Systems thinking: striving to understand the child as a whole

Systems thinking looks at the overarching behaviour of the child as a whole. Its natural instinct is towards more qualitative research over a longer period of time, and will happily look for effects that cannot be quantified. This does not mean that they cannot be understood scientifically, but that they need more complex techniques as they deal with more complex systems than the individual processes of mechanistic thinking. Without systems thinking we would lack insight into the emergent properties of systems (that only appear at the system-level) – which would leave our knowledge of mechanisms divorced from our observations of reality.

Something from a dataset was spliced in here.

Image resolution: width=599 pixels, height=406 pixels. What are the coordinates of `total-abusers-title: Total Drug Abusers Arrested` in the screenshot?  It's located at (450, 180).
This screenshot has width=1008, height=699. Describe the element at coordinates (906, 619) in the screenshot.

However systems thinking has its flaws. We can only learn so much about a system without understanding its components, and knowledge of details does allow us to develop a greater knowledge at the system-level. By casting aside mechanistic inquiry as reductionist it risks missing out on these details, and so halting the growth of our understanding.

The thinking cycle

Every scientific field is subject to a natural “thinking cycle”, where the influence of these two approaches oscillates and they alternate in dominance. Each takes its turn as the revolutionary, that steps in and makes a much-needed change to overthrow the complacent orthodoxy of the day. We need eras of mechanistic dominance to dig deeper and learn more about the processes of learning. However between these we need eras of systems dominance to link our discoveries and make coherent theories of children’s’ whole development.

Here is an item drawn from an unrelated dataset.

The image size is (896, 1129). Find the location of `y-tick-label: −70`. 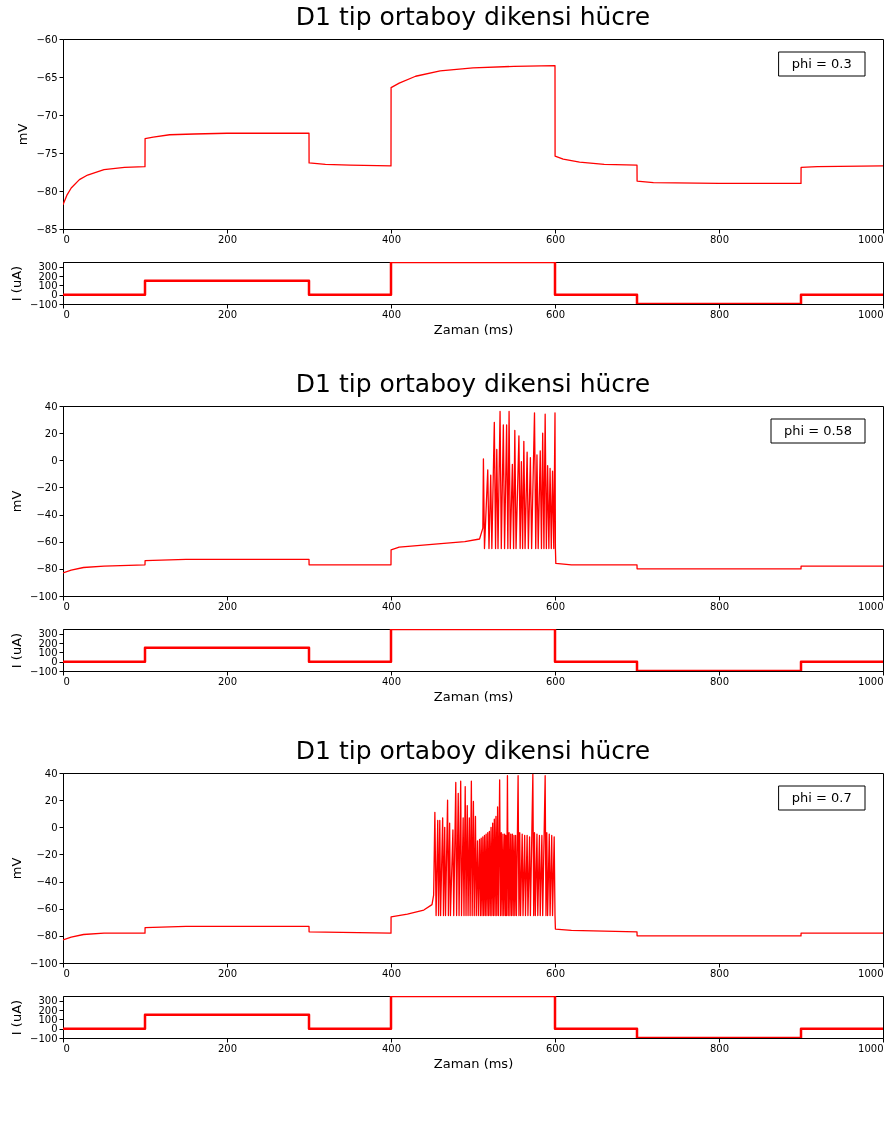

y-tick-label: −70 is located at coordinates (47, 115).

Learn to understand each other, but not necessarily to compromise

The message of this post is not to blandly compromise. There are correct theories and there are incorrect theories – the answer is rarely in the middle. However we do need to learn the discipline of adopting both approaches in our thinking. If mechanistic thinkers could step back and try to think of systems, and if systems thinkers could look deeper and try to think of mechanisms, we would take a great step forward in understanding each other and growing our knowledge about education.